This section describes the rights and responsibilities of authorized investigators associated with their use of Databrary.
To become authorized, applicants must register and sign the Databrary Access Agreement and have their agreement signed by an authorized representative of their institution.
Guiding Ethical Principles
Databrary's three guiding ethical principles embody the commitment that is expected of all community members to build a community that follows the highest ethical standards.
As a member of the Databrary community you promise to:
- Treat Databrary data with the same high standard of care that you treat data collected in your own laboratory.
- Ensure that participants' wishes about sharing their data are respected.
- Take care in granting and managing access for affiliates and take responsibility for their use of Databrary.
Specific Responsibilities for Authorized Investigators
As an authorized investigator you agree to:
- Comply with your institution's policies on the conduct of research.
- Have completed research ethics training that meets the institution's standards.
- Keep your contact information and institutional affiliation current on Databrary.
Investigators agree to follow all relevant national, state, and local laws and regulations that pertain to the use of Databrary resources.
Investigators acknowledge that they have read and understand the Databrary Bill of Rights, the Databrary Data Sharing Manifesto, and all other Databrary policies.
Each party shall be responsible for its negligent acts or omissions and the negligent acts or omissions of its employees, officers, or director's, to the extent allowed by law.
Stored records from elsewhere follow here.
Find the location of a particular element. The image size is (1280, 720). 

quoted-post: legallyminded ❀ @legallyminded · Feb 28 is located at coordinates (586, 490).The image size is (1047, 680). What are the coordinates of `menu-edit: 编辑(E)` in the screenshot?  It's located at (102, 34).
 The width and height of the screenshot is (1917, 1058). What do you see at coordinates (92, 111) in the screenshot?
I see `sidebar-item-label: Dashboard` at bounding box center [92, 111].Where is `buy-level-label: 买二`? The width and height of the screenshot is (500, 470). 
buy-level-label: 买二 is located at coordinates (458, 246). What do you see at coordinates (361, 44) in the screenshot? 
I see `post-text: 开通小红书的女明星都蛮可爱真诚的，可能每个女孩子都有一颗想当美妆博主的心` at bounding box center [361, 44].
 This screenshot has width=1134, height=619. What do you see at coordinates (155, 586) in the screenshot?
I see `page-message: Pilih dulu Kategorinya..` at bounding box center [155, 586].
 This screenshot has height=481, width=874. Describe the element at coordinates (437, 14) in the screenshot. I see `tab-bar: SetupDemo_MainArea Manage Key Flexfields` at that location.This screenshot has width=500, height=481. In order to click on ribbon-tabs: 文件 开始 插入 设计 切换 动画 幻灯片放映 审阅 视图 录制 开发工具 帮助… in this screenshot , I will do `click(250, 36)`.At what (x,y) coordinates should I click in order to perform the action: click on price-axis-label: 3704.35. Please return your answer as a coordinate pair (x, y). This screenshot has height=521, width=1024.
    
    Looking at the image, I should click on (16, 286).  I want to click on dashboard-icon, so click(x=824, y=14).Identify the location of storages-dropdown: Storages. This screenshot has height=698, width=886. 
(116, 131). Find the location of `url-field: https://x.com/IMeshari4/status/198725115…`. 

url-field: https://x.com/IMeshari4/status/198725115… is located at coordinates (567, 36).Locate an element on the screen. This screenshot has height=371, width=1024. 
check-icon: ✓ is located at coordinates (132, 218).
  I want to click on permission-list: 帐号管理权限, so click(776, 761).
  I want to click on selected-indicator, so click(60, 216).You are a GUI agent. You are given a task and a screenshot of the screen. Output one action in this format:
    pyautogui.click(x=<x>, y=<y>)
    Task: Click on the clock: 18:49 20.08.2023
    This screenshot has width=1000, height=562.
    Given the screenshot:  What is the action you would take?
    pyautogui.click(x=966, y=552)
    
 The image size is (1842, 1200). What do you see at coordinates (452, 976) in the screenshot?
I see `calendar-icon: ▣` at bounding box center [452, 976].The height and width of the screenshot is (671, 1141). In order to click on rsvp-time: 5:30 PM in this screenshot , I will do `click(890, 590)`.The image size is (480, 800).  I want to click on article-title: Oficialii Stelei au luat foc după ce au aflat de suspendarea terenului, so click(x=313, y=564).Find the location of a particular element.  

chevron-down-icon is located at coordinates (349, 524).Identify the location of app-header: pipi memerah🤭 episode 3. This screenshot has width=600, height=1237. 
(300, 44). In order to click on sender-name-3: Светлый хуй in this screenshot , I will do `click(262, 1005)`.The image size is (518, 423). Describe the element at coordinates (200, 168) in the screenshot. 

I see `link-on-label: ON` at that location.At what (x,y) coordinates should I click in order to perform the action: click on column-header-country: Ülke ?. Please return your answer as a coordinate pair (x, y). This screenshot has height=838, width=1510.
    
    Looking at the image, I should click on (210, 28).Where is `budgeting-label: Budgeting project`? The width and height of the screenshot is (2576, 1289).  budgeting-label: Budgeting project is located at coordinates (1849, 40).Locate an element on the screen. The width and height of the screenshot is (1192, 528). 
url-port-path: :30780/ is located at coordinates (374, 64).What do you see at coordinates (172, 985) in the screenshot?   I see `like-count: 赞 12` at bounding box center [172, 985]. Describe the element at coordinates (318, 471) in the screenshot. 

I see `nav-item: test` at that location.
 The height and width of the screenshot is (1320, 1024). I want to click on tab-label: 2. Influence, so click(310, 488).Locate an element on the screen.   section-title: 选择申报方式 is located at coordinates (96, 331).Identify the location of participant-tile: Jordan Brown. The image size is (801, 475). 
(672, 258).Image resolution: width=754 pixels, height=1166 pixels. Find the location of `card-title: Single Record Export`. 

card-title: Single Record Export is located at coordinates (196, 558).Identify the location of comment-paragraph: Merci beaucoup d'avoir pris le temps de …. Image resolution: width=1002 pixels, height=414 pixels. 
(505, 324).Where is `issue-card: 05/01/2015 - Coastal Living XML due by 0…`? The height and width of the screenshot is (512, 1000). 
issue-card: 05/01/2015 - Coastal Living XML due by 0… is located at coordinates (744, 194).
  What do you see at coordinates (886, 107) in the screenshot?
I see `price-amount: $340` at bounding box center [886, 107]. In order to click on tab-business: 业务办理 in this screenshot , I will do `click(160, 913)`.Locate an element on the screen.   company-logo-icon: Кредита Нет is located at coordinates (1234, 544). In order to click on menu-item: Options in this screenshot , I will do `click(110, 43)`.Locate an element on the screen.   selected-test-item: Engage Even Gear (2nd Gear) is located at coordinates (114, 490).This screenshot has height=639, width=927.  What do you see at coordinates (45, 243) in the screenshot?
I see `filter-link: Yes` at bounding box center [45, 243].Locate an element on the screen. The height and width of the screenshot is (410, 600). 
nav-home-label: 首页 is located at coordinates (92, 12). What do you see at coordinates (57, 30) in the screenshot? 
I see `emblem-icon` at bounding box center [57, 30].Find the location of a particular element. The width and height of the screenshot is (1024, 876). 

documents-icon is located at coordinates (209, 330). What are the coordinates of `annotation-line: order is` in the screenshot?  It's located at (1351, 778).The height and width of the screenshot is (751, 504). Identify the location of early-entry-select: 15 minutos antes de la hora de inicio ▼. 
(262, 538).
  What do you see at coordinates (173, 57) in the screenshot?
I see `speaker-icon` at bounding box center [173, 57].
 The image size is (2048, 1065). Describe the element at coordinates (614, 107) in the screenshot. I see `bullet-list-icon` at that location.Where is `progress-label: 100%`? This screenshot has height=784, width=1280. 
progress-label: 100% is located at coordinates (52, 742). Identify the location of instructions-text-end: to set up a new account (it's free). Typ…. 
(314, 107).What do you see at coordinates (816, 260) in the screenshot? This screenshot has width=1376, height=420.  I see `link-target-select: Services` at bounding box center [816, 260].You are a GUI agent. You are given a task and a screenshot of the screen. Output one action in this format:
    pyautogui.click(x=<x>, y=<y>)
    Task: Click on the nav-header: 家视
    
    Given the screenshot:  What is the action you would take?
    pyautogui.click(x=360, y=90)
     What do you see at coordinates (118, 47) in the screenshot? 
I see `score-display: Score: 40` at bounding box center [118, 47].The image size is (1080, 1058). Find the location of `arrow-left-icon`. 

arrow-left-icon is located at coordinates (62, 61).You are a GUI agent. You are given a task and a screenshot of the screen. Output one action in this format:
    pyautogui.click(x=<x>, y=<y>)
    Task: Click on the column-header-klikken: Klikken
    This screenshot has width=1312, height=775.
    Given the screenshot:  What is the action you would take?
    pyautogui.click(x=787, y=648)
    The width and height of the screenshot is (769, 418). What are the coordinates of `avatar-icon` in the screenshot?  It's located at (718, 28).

Researchers agree to use the highest level of professional judgment and to uphold the highest ethical principles in protecting the privacy interests of human participants depicted in Databrary excerpts, and in determining which excerpts and images will be shared in public settings (e.g., research presentations, class lectures) for informational or educational purposes. Researchers understand that such uses (e.g., research presentations, class lectures) may be videotaped or recorded and that those videos or recordings may then be made available to the public via the internet (e.g., YouTube). Wherever reasonably possible, researchers will restrict the extent of public exposure to such human subjects to informational, educational, or research contexts.